→ **Texto base**:
————————

Os materiais podem ser utilizados de forma quase bruta, pouco processada, como é o caso da palha de cana de açúcar que revestiu os telhados do The Green Island Community Center, na Tailândia. No projeto de LCA Architetti e luca compri architetti, os materiais ecológicos assumem papel de protagonismo. Segundo os arquitetos responsáveis, “a natureza orienta a escolha dos materiais de construção: madeira para a estrutura básica, palha de arroz e cortiça como isolantes; os acabamentos interiores e os móveis são em pedra e madeira de carvalho.”
O linho, por exemplo, pode ser utilizado para criar o isolamento térmico, como no caso do Hemma House, de stek architecten, mas também pode constituir placas, como as que foram utilizadas na construção das Vasterival Case Study Houses.
O projeto batizado de Biological House, na Dinamarca, trouxe à discussão os produtos residuais da indústria agrícola como lã de ovelha, grama, palha e algas marinhas, transformando-os em valiosos meios de construção. A casa é quase completamente biodegradável e possui um impacto ambiental mínimo. A sua principal função, no entanto, é demonstrar como a incorporação de resíduos pode criar edificações esteticamente interessantes e, principalmente, de alto desempenho. Considerar as possibilidades e apoiar pesquisas e experimentos sobre Economia Circular e o reuso dos descartes a uma indústria tão grande e voraz por recursos naturais como a construção civil pode ser um bom caminho para cumprir metas globais de sustentabilidade e buscar um futuro mais amigável com o meio ambiente.

————————

→ **Linhas extraídas**:
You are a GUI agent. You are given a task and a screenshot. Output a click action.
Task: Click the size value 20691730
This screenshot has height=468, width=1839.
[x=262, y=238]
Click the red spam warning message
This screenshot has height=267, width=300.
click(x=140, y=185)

————————

→ **Instruções do exercício**: Resuma em duas frases o texto sobre materiais de construção ecológicos. As linhas não têm nenhum papel nesta atividade.

→ **Área de resposta**: Materiais ecológicos ou pouco processados, como palha, madeira, cortiça e linho, ganham destaque em vários projetos, onde servem de cobertura, estrutura, isolamento ou placas. Na Dinamarca, a Biological House transforma resíduos agrícolas como lã de ovelha, grama, palha e algas marinhas em meios de construção, mostrando que os descartes podem gerar edificações esteticamente interessantes e de alto desempenho, e apoiar o reuso desses descartes na construção civil pode ajudar a cumprir metas globais de sustentabilidade.